Voix d'Afrique N°101.


Au Mozambique
En défendant leur terre,
ils ont fait valoir leurs droits
et reconnaitre leur dignité

Défendre sa terre, c’est défendre leur avenir !


Divers pays ou grands groupes financiers se comportent comme des prédateurs dans les pays du Sud. Souvent, les populations sont impuissantes car tout se règle au niveau des gouvernements. Le Père Norbert Angibaud nous présente l’effort de communautés au Mozambique.

Au Mozambique, « La loi de la terre » a été promulguée en 1998. Selon cette loi, les communautés locales doivent être consultées avant toute transaction avec un étranger. Mais il n’est pas rare de voir que seuls sont consultés les chefs de village ou leurs assistants. Pour les obliger ou les convaincre d’accepter les négociateurs viennent avec des cadeaux, argents, alcool, moto … tout ce qu’il faut pour les amadouer. Tout cela avec l’assentiment et l’appui des plus hauts responsables qui sont les auteurs véritables de ces pressions.

Une multinationale Entvalor voulait acquérir absolument 18 000 ha de terre pour cultiver cannes à sucre et jatropha en vue d’une production d’éthanol. Ces terres étaient situées aux bords du Zambèze et étaient fortement convoitées par les investisseurs en raison de la grande quantité d’eau disponible à volonté en cet endroit. Entvalor avait à Maputo (1200km de Beira) des avocats à son service.

La commission diocésaine de Justice et Paix est allée animer une réunion à la paroisse de Sena (diocèse de Beira) les 1er et 2 avril 2011. Le thème portait sur les « Droits de l’homme » et sur l’application de « La loi de la terre ». L’un des participants à cette réunion, Baptiste Benati, à son retour dans sa communauté, a commencé à divulguer cette loi qui n’était pas toujours bien connue. Il s’est adressé à tous, catholiques, protestants ou autres sans distinction. Le chef du village, croyant que Baptiste était un agitateur de tout le village au nom de l’Église catholique, l’a traduit en justice auprès de l’autorité administrative locale. Mais au procès, ce sont les membres des autres confessions religieuses qui l’ont protégé avec succès contre le chef lui-même.

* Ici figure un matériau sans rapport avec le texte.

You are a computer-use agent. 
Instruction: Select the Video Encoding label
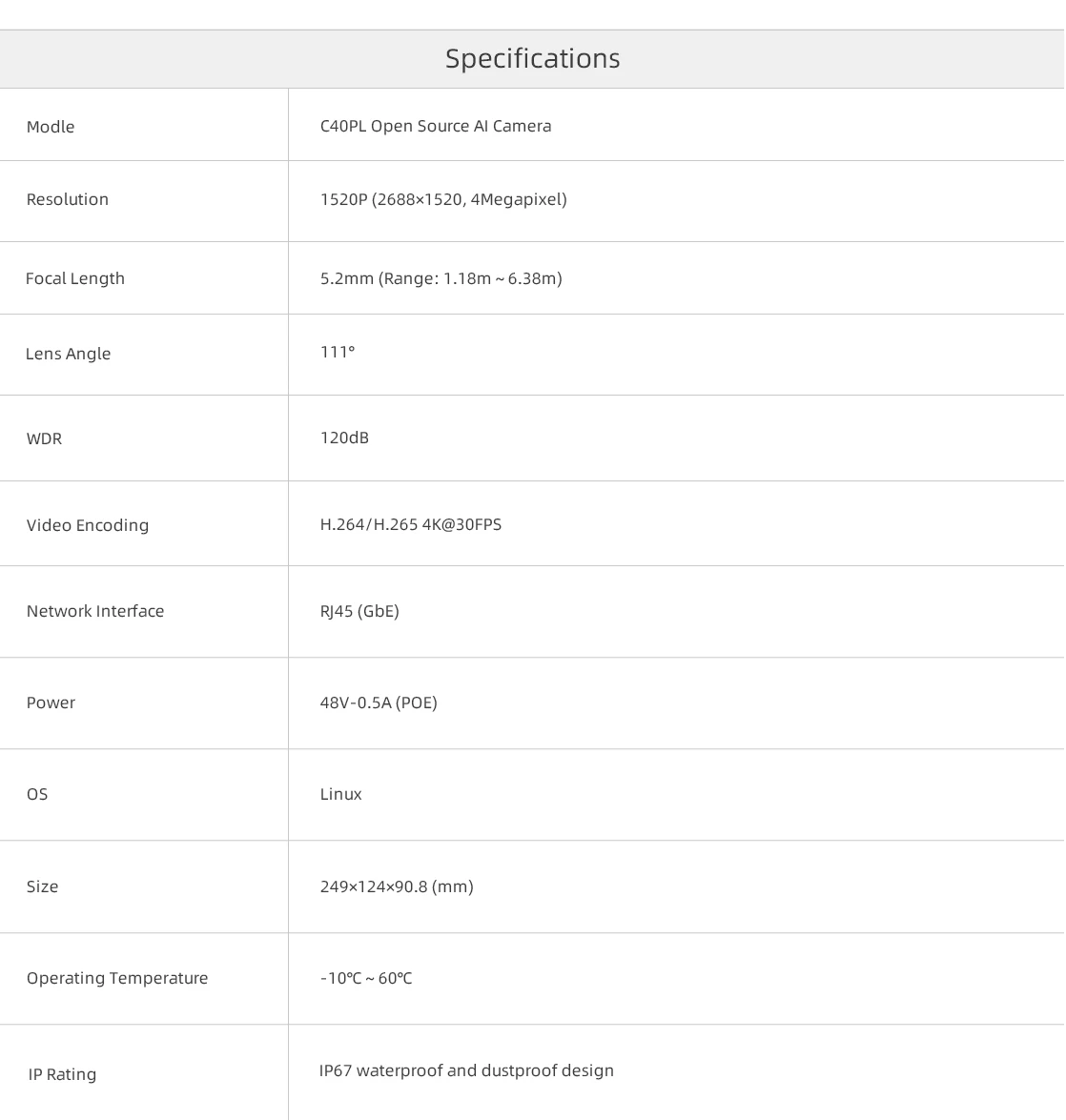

Ce dernier, plus tard, va virer sa veste et devenir un défenseur des terres de son village contre les investisseurs. Il encouragea Baptiste à continuer à divulguer cette loi pour que tous aient en main un instrument afin de se défendre. La population en effet prenait conscience des dangers et se posait des questions en cas d’usurpations de terres : où iraient-ils ensuite ? Quelle qualité de terres allaient-ils trouver pour remplacer les précédentes ? Trouveraient-ils de l’eau ? Quelles infrastructures seraient à leur service, école, hôpital, routes, magasins pour s’approvisionner ? … Les gens se sentaient mobilisés pour défendre leurs terrains.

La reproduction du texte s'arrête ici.